Aniplex of America licensed the series and streamed it on Crunchyroll; an English dub premiered on August 3, 2024. Aniplex of America released the episodes on Blu-ray on August 26, 2025. Muse Communication licensed the series in Southeast Asia.

====Series overview====

| Season | Episodes |  | Originally released |  |
| First released | Last released |
| 1 | 12 |  | July 6, 2024 | September 28, 2024 |
| 2 | 12 |  | July 17, 2026 | October 2, 2026 |

====Episodes====
=====Season 1 (2024)=====

| No. overall | No. in season | Title | Directed by | Written by | Storyboarded by | Original release date |
| 1 | 1 | "May 22nd" Transliteration: "Gogatsu Nijū-ni Nichi" (Japanese: 5月22日) | Yuta Yamazaki | Yoriko Tomita | Yuta Yamazaki | July 6, 2024 |
In 1333, Hōjō Tokiyuki is the reluctant heir to the regency who partakes in mischief around Kamakura. He meets with Hōjō clan ally Ashikaga Takauji, who departs to quell a rebellion led by the Emperor's supporters. Tokiyuki is later startled at the presence of Suwa Yorishige and Shizuku, who have come to pray for Kamakura's protection against its enemies. Yorishige shares a vision of Tokiyuki being hailed as a hero of a great war, though Tokiyuki doubts his claims. An envoy reports to the shogunate of Takauji defecting to the Emperor's side. Takauji launches a coup and incites mass genocide, causing the fall of the shogunate and traumatizing Tokiyuki. Yorishige and Shizuku urge him to escape under the orders of his deceased father. As they overlook the city's remains from a cliff and Tokiyuki wishes on wanting to die, Yorishige obliges by pushing him off the cliff. Tokiyuki demonstrates his skills in speed and evasion, using them to his advantage in causing several samurai to unintentionally kill one another before returning to Yorishige. Yorishige speaks on how he can use his elusive nature for survival with Takauji hunting him and they leave to gather more allies.
| 2 | 2 | "The Gentle Uncle" Transliteration: "Yasashī Ojisan" (Japanese: やさしいおじさん) | Yūsuke Kawakami | Yoriko Tomita | Yūsuke Kawakami | July 13, 2024 |
A search party loyal to Takauji is dispatched to locate Tokiyuki's half-brother Kunitoki [ja] as he is found by their uncle Godaīn Muneshige, who points the party to his direction. Tokiyuki later learns of Muneshige's treachery and Kunitoki's capture and execution. He collapses in tears, feeling betrayed by everyone he knew. Wanting to avenge his half-brother, Tokiyuki follows Yorishige as they observe a desperate Muneshige wanting to claim glory by capturing him. Tokiyuki meets Yorishige's allies Kojirō and Ayako, who lend their assistance to his cause. Later that evening, Tokiyuki and Muneshige meet, where Tokiyuki springs a trap that is countered by Muneshige. Tokiyuki evades Muneshige's attacks, which Kojirō and Ayako exploit to give Tokiyuki an opening. Tokiyuki finally kills Muneshige as he recalls Kunitoki telling him to become a hero.

▶ _Directions for this task_
Rewrite the text on the anime series, starting at "Aniplex of America licensed" and ending at "in Southeast Asia.", with "acquired" in place of "licensed".

▶ _Collected material_

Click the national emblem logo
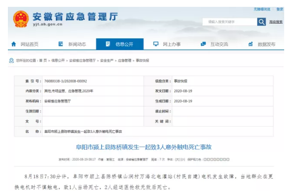Viewport: 291px width, 194px height. (x=21, y=19)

▶ _Full solution_
Aniplex of America acquired the series and streamed it on Crunchyroll; an English dub premiered on August 3, 2024. Aniplex of America released the episodes on Blu-ray on August 26, 2025. Muse Communication acquired the series in Southeast Asia.